W Niemczech wzrosła panika, gdy wykryto przypadek ASF u padłego dzika zaledwie 12 km od granicy.
– Nie wiemy dokładnie, ile dzików mamy w Brandenburgii, ale ich liczba wzrosła w ostatnich latach – powiedziała Anja Semmele z brandenburskiego stowarzyszenia łowieckiego.
30 stycznia br. odbyło się drugie z kolei spotkanie polsko-niemieckiej grupy zadaniowej ds. zwalczania ASF, podczas którego ustalono działania w tzw. „białej strefie”. Podjęto decyzję, że w przygranicznym pasie, zarówno po stronie polskiej i niemieckiej będą prowadzone poszukiwania padłych dzików, ale również odbędzie się depopulacja dzików.
Niemiecki eksport wieprzowiny do Chin wzrósł o 43% rok do roku w ciągu pierwszych siedmiu miesięcy 2019 r. Kraje azjatyckie, w tym Chiny, regularnie nakładają zakazy importu wieprzowiny z regionów, w których wykryto ASF, a niemieccy hodowcy świń mogą ponieść ogromne straty wynikające zarówno ze spadku eksportu, jak i kosztów wynikających z metod walki z chorobą, podobnie jak się to wydarzyło w Polsce i innych krajach dotkniętych chorobą.
– Trudno jest oszacować, jak wysokie będą szkody dla hodowców świń w Niemczech, ale podejrzewamy, że będzie to co najmniej trzycyfrowa suma w milionach euro - powiedział sekretarz generalny DBV Bernhard Kruesken. Głównymi dostawcami prosiąt z UE dla Niemców są Duńczycy i Holendrzy, a więc i tam będą problemy.
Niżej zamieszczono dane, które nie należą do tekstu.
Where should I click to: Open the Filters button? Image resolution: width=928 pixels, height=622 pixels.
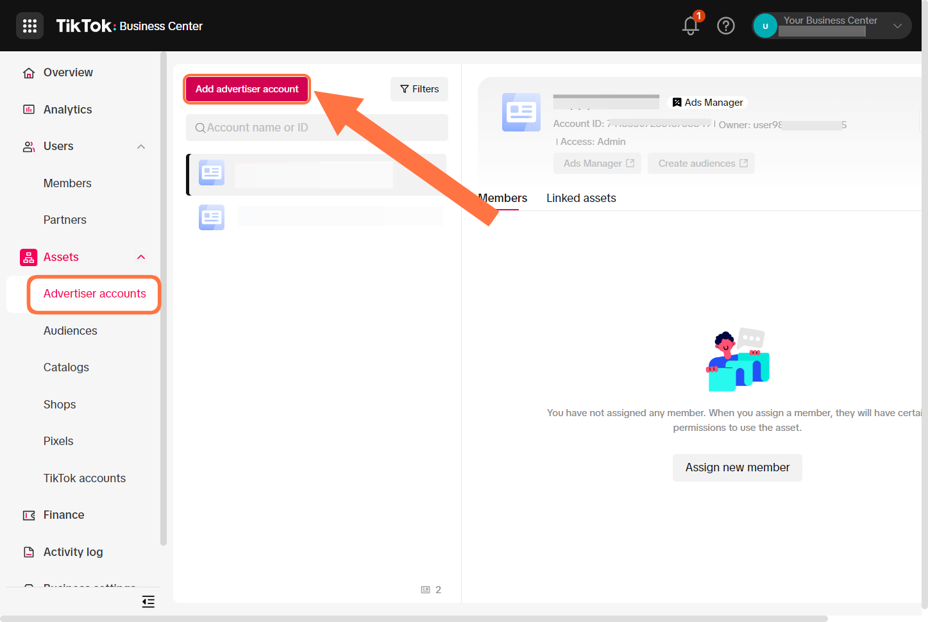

Ogrodzenie brandenburskie zostało zbudowane w grudniu i ma być tymczasowe. Kolejne ogrodzenie powstaje w przygranicznym kraju związkowym Saksonii. Póki co na razie w ogrodzeniu nie znaleziono uszkodzeń, które mogłyby spowodować dziki i również nie znaleziono padłych sztuk w pobliżu.